Doblin, however, denied that Gracias’s government role posed any conflict, insisting that Gracias did not work directly with the FDA. Lykos itself has remained tight-lipped, declining to answer detailed questions about the takeover or Gracias’s dual roles.
Meanwhile, the scientific and regulatory hurdles facing MDMA-assisted therapy remain formidable. The FDA’s rejection of Lykos’s application was based on concerns about bias and inadequacy in clinical trial data. Critics pointed out the difficulty of conducting double-blind studies with a drug as distinctive as MDMA—participants invariably know whether they’ve received the real thing. The FDA has required Lykos to pursue another phase 3 trial, a process likely to take years and cost millions. Some industry advocates blamed anti-corporate groups like Psymposia for influencing the FDA, but the group countered, “The FDA rejected Lykos for flawed science, not because of Psymposia, and the public still deserves better than pseudoscientific therapy.”
Not everyone is convinced that the science is settled. “It’s very possible that MDMA is a safe and effective treatment under the right conditions,” said Mason Marks, head of the Project on Psychedelics Law and Regulation at Harvard Law School, “but I don’t think that was demonstrated adequately by the data, and there were a lot of question marks.”

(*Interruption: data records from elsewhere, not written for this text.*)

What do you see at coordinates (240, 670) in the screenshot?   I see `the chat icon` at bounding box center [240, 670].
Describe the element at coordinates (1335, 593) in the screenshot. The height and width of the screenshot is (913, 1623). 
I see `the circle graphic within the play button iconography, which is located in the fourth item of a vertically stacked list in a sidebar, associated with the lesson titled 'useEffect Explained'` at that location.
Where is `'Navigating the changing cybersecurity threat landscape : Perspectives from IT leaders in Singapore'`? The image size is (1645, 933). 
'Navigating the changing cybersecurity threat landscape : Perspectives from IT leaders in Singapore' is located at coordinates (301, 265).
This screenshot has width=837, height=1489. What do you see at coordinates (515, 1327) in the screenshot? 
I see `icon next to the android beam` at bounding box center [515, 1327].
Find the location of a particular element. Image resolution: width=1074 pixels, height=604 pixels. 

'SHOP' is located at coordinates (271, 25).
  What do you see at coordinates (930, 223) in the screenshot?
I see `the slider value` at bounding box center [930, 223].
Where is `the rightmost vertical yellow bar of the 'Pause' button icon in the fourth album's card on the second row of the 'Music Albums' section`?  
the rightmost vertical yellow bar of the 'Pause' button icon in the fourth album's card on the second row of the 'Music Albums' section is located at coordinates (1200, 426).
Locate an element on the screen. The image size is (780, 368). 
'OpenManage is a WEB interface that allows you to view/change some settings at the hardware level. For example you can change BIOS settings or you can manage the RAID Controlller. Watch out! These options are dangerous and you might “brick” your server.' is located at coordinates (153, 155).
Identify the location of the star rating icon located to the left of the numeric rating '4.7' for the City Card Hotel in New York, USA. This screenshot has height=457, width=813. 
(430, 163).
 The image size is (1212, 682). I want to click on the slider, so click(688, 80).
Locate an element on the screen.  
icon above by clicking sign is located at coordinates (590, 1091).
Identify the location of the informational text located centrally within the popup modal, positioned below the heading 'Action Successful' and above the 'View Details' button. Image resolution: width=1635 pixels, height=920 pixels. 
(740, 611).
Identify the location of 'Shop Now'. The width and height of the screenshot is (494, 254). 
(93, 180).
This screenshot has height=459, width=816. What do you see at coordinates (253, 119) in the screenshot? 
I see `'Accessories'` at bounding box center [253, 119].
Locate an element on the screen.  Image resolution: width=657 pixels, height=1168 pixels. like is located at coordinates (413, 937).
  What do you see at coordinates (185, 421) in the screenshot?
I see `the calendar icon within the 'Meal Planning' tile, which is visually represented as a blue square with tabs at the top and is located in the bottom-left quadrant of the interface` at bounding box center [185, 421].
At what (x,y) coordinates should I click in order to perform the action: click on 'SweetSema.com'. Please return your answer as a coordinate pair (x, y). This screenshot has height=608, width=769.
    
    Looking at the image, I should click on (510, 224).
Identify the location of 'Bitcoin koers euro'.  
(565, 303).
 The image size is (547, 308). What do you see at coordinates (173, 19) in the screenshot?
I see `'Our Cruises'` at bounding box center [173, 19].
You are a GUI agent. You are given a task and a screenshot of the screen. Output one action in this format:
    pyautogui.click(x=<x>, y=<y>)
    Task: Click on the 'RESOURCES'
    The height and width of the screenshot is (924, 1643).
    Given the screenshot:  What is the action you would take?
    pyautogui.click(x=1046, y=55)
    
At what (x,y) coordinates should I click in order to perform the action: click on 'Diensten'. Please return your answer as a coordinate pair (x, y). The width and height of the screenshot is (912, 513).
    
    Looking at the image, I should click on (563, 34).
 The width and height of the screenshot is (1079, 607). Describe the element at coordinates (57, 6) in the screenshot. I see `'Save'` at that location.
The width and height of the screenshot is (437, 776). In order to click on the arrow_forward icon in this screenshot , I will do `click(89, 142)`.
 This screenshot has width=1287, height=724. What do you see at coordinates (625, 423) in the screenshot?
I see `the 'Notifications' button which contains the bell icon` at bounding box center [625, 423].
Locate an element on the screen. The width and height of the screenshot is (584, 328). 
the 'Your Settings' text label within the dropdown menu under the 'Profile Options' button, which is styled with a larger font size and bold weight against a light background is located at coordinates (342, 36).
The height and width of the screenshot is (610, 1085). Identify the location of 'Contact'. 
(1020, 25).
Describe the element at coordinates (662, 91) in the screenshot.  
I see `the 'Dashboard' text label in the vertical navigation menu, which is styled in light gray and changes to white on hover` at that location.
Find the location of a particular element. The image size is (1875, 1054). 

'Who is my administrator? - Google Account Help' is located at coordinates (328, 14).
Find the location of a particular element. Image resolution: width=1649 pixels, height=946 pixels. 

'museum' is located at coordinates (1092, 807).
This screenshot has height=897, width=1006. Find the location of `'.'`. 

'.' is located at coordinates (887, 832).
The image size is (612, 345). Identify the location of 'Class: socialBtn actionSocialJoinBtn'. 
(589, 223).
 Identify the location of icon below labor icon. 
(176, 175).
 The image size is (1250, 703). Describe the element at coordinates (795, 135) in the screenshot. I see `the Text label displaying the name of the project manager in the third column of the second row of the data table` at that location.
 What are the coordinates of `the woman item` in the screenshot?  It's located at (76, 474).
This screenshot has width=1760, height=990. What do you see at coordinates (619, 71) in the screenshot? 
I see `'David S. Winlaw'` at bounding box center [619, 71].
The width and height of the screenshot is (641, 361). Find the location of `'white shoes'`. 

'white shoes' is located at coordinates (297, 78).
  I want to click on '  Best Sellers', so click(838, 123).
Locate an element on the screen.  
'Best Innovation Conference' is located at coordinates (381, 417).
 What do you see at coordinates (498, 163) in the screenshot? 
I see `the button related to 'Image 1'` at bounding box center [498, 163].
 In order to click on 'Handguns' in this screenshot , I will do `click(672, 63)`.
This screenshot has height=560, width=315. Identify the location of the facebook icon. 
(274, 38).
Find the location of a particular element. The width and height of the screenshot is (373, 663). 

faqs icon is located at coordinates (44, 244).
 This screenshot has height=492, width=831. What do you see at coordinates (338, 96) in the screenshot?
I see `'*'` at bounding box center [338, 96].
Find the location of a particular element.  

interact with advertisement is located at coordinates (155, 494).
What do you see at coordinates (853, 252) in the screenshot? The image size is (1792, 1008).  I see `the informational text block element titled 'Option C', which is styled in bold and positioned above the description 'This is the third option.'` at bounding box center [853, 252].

The political winds, however, may be shifting in Lykos’s favor. Trump’s pick for Surgeon General, Casey Means, has openly praised psilocybin therapy, and her brother, a top Kennedy adviser, has called the Republican Party the “party of psychedelics research.” The FDA, under new leadership, could revisit its earlier ruling, potentially fast-tracking approval or authorizing emergency use. Doblin remains hopeful: “I hope that instead of a phase 3 study that the FDA may determine, I believe, that the data we gathered was valid.”
Gracias’s takeover is emblematic of a broader trend: the convergence of Silicon Valley money, political influence, and the quest for new mental health treatments. As venture capitalists like Peter Thiel back rival companies such as Atai Life Sciences, and as industry events draw celebrities and politicians alike, the stakes have never been higher—or more contentious. As Brad Burge, a former Maps marketing director, put it, “There’s been decades and decades of overlap between Silicon Valley and psychedelics. It’s just new in this epoch to be seeing this level of funding from highly public people.”
For now, Lykos Therapeutics sits at the crossroads of science, business, and politics, with Antonio Gracias holding the reins. Whether this bold experiment will lead to a renaissance in mental health care or spark new controversies remains to be seen. But one thing is certain: the psychedelic revolution has a new face, and it’s not afraid to make waves.